THE WII: I HAVE Wii ache. Not the sort that can be fixed by a trip to the doctors and a course of antibiotics, but the sort caused by over exertions on a Christmas present.
My daughters bought me a nunchuk for Christmas. At first it seemed a little odd until I realised that Anna had bought me a Wii console.
And now every night in our house is bowling night. Or golf night.
It won’t last of course. Give it a week and we’ll be back watching reruns of Mock the Week on Dave Ja Vu as if Christmas never happened.
But for now I can be Tiger Woods (in a golfing sense, I haven’t driven our car into any trees recently). Last night was party time as I hit a stunning one-over-par on the nine-hole course, having broken my own personal record at the bowling alley.
Earlier I’d been beaten at 10-pin bowling by a two-year-old.
Technique might be everything with the Wii, but young Seren could only just grasp the controller. Her hands were barely big enough to reach around the back for button B.
But she’d stand up, strike a pose, and hurl it with all her might.
And the ball would fly. Slowly. You’d have time to nip out, put the kettle on, put a load of washing on, and nip back. The ball would still be rolling.
But her lack of technique was - incredibly - working in her favour.
As the ball meandered its way towards the pins you could feel the tension mounting in the room. The crowd were on their feet. Sometimes you wondered if the ball would ever make it, or would just stop dead.

**Tasks and exercises**
1. Retype part of the Wii column word for word, starting with "And now every" and going on through "still be rolling.".
2. In the Wii column, what score did the writer hit on the nine-hole golf course?
3. Carry on the column about the Wii from the point where it stops.

**Supplied material**
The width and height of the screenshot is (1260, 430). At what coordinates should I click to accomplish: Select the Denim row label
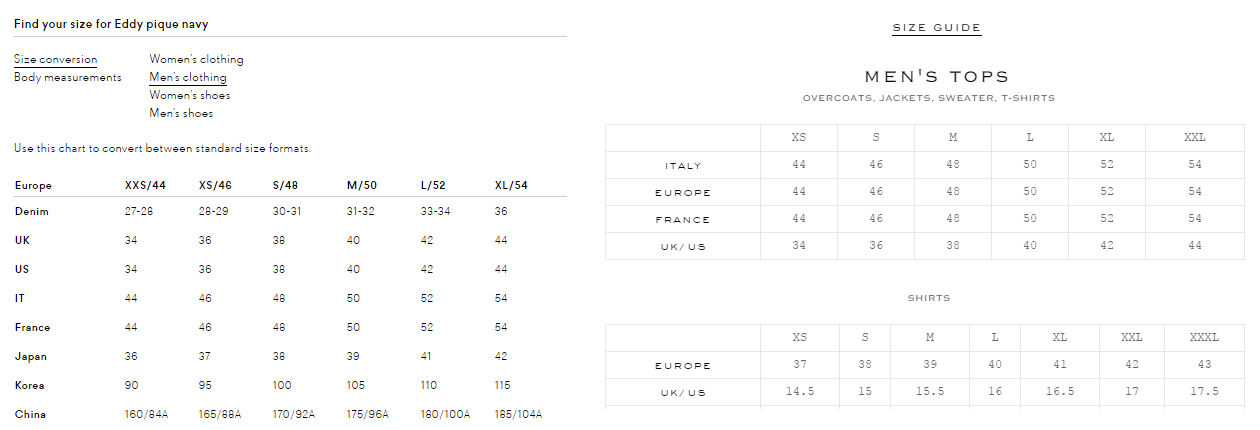[x=32, y=211]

**Task-by-task answers**
1.
And now every night in our house is bowling night. Or golf night.
It won’t last of course. Give it a week and we’ll be back watching reruns of Mock the Week on Dave Ja Vu as if Christmas never happened.
But for now I can be Tiger Woods (in a golfing sense, I haven’t driven our car into any trees recently). Last night was party time as I hit a stunning one-over-par on the nine-hole course, having broken my own personal record at the bowling alley.
Earlier I’d been beaten at 10-pin bowling by a two-year-old.
Technique might be everything with the Wii, but young Seren could only just grasp the controller. Her hands were barely big enough to reach around the back for button B.
But she’d stand up, strike a pose, and hurl it with all her might.
And the ball would fly. Slowly. You’d have time to nip out, put the kettle on, put a load of washing on, and nip back. The ball would still be rolling.

2. One-over-par.

3.
What would happen then? Would the Wii be able to cope, was it designed taking into account two-year-olds who just haven’t the strength?
And then it would hit the first pin. And in what seemed like slow motion they would begin to fall. All of them. She somehow nailed three strikes in a row at one point in the game.
She beat us all. A family thrashed by a child who can’t even climb into the toilet without using a step. But a child 10-pin bowling prodigy it seems.
But back to the aches. We’d played baseball. It hurts. I’m no pitcher it seems, it just left me with sore arms.
Golf was hurting my shoulder.
And as for tennis, well you name it, it seemed to ache for a small while.
More to the point I never did master the backhand - although my service game is pretty impressive.
I’d heard that the Wii was responsible for both a rise in fitness levels among certain social groups, and also a high level of injuries. I can well believe both of these facts. It’s hard work, and that’s without Wii Fit.
And while it’s a computer game, it’s a computer game that for some elements of society will be the only exercise they get. You do wonder though, whether Nintendo ought to be making a small contribution towards the costs of the physiotherapy bills that must be mounting around the country as a result of over exertion.
There’ll be doctors everywhere saying ‘he’s Wii’d himself again’.
There’s one sport on there that is ripe for injury. It almost encourages you to hurt yourself. And no, I’m not talking about the table tennis.
Boxing.... well now. Three rounds with Anna and you feel it. I was knocked to the floor twice. Dazed and confused, couldn’t hit her as she ducked and weaved. And then we even turned the Wii on...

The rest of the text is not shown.